To teach the AI what these brain patterns meant, each video was paired with 20 subtitles written by online participants, which described what was happening in the clips. These captions were cleaned and standardized using ChatGPT, then converted into semantic vectors—mathematical representations of meaning—using DeBERTa, a large-scale language model. The researchers then mapped these semantic vectors to the volunteers’ brain activity, essentially training the AI to recognize which regions of the brain activate in response to specific types of meaning.
Instead of relying on opaque deep learning systems, Horikawa’s team used a transparent linear model, allowing scientists to visualize which brain areas correspond to particular aspects of semantic information. Once the model learned how to predict “content vectors” from observed brain activity, it used another AI, RoBERTa, to iteratively generate text descriptions. Through more than a hundred refinement steps, the system gradually replaced placeholder words until the sentences accurately captured what the participants were seeing—or later, recalling.

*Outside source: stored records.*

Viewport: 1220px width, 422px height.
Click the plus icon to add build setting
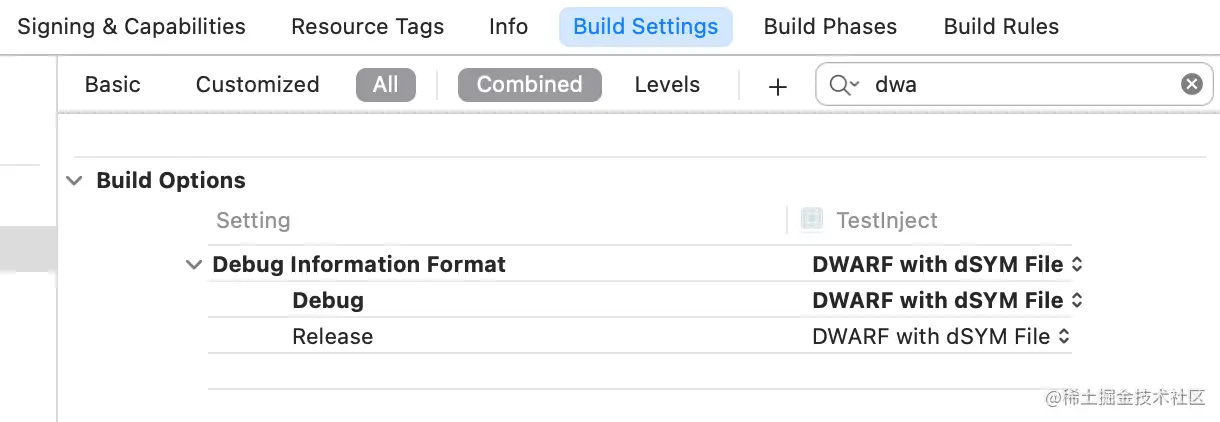[777, 86]
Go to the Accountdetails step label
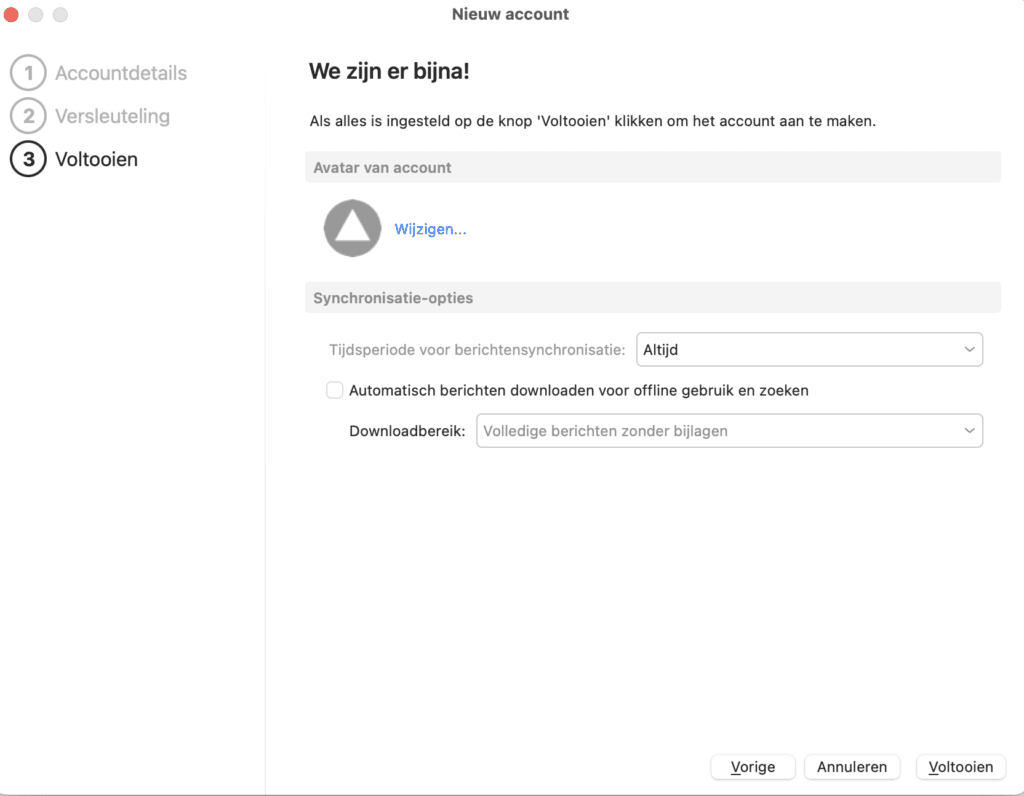This screenshot has width=1024, height=796. tap(121, 73)
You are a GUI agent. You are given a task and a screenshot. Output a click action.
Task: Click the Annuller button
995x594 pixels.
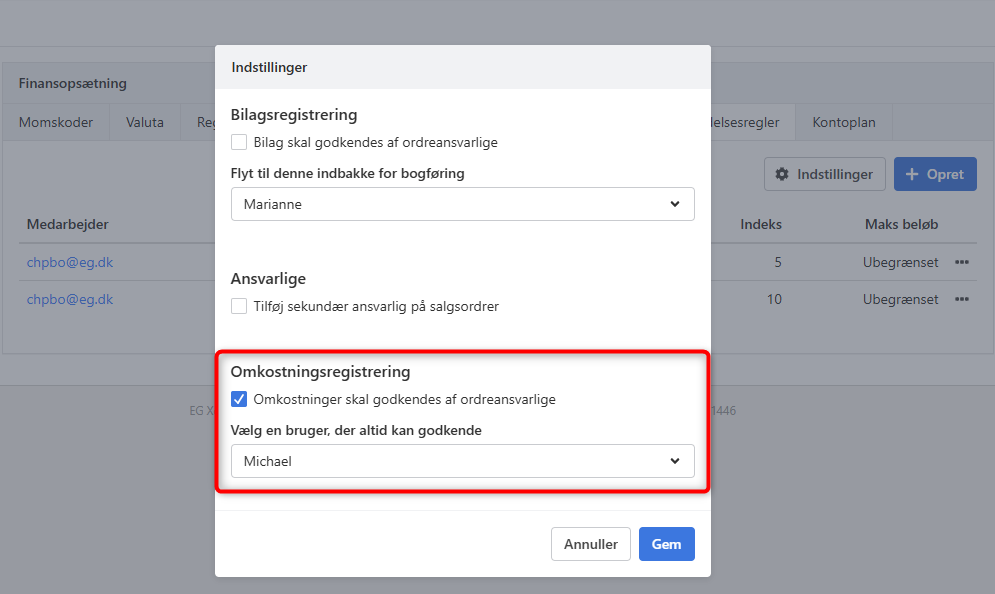pyautogui.click(x=590, y=544)
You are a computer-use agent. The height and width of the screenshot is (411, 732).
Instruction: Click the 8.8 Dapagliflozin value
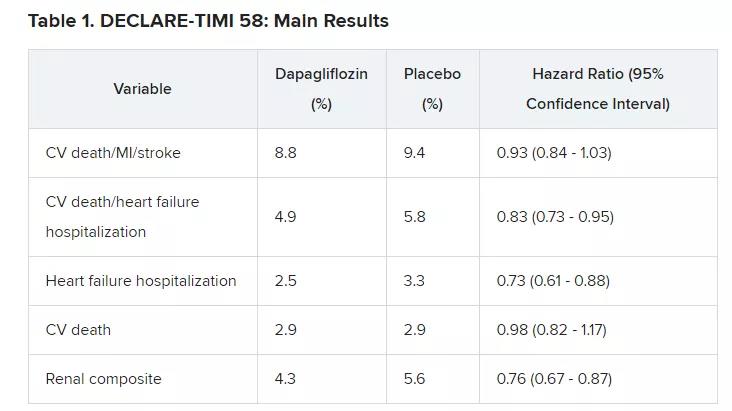point(286,153)
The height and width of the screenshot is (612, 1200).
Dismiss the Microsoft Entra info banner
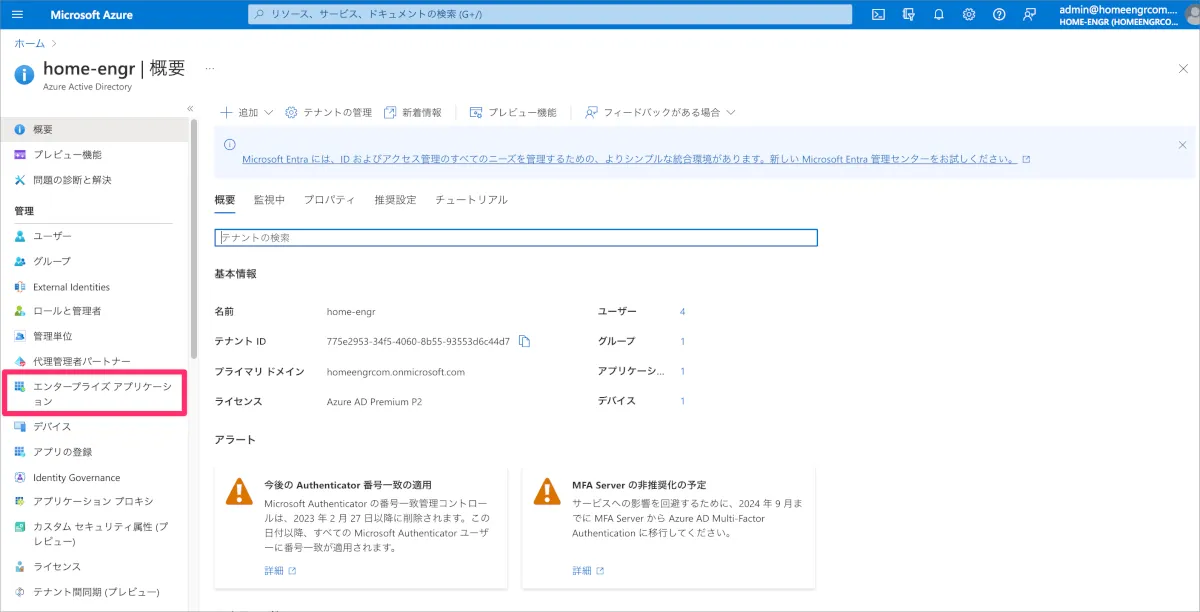pos(1182,145)
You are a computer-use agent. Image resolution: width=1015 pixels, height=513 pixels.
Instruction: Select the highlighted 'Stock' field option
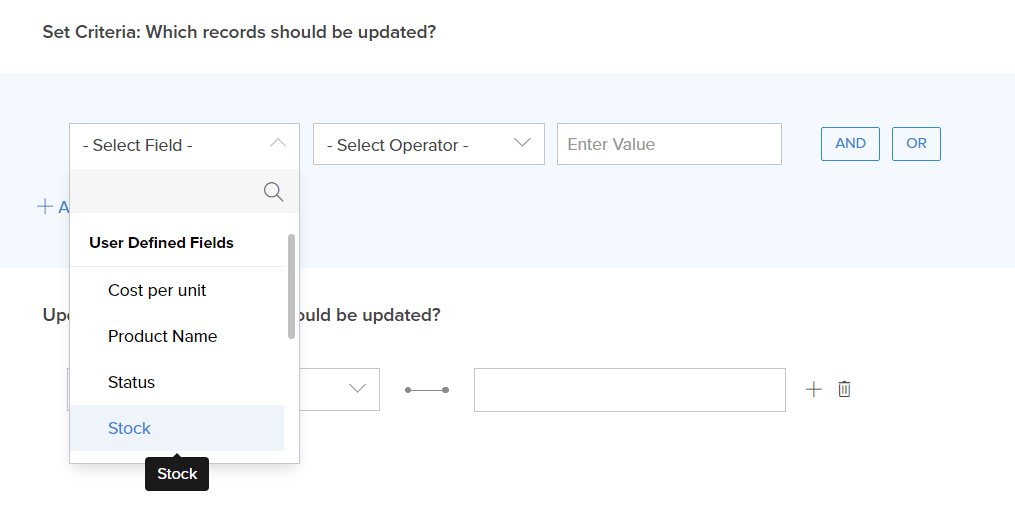(x=129, y=428)
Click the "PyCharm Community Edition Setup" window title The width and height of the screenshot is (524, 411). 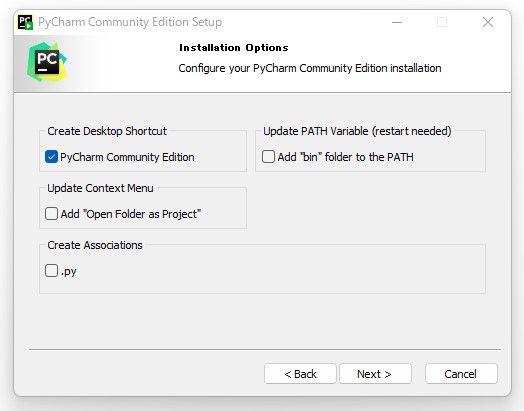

At first, the generated phrases were nonsensical. But with each iteration, the text became more coherent, culminating in fully structured descriptions that often matched the original videos. Remarkably, the AI correctly associated videos with their corresponding generated captions in about half of all cases, even when faced with 100 possible options. When researchers altered the word order in generated text, accuracy dropped sharply, showing that the model wasn’t just picking keywords but was grasping deeper relational meaning between objects, actions, and contexts.

Perhaps the most astonishing finding came when participants were asked to recall videos instead of watching them. The same model—trained only on visual perception—was able to generate accurate textual descriptions of recalled scenes. This discovery suggests that the brain uses similar neural representations for seeing and remembering, and that these can be decoded into language even without activating traditional “speech areas.” When those language-processing regions were intentionally excluded from analysis, the AI still produced coherent text, indicating that semantic understanding is distributed throughout the brain, not localized in specific zones.
The implications of this research are profound. Such technology could one day help people who have lost the ability to speak, such as those with aphasia or neurodegenerative diseases, to communicate through nonverbal brain activity. However, the researchers emphasize that this is not a mind-reading device. It requires personalized brain data, extensive fMRI sessions, and a narrowly defined set of visual stimuli. The results also depend heavily on the language models and training data, meaning different systems could produce very different interpretations.
Conclusion: While the technology is still in its early stages, this research marks a transformative step toward understanding how AI can interpret human thought patterns. By bridging neuroscience and machine learning, Japanese scientists have opened new possibilities for communication, cognition, and the future of human–AI interfaces.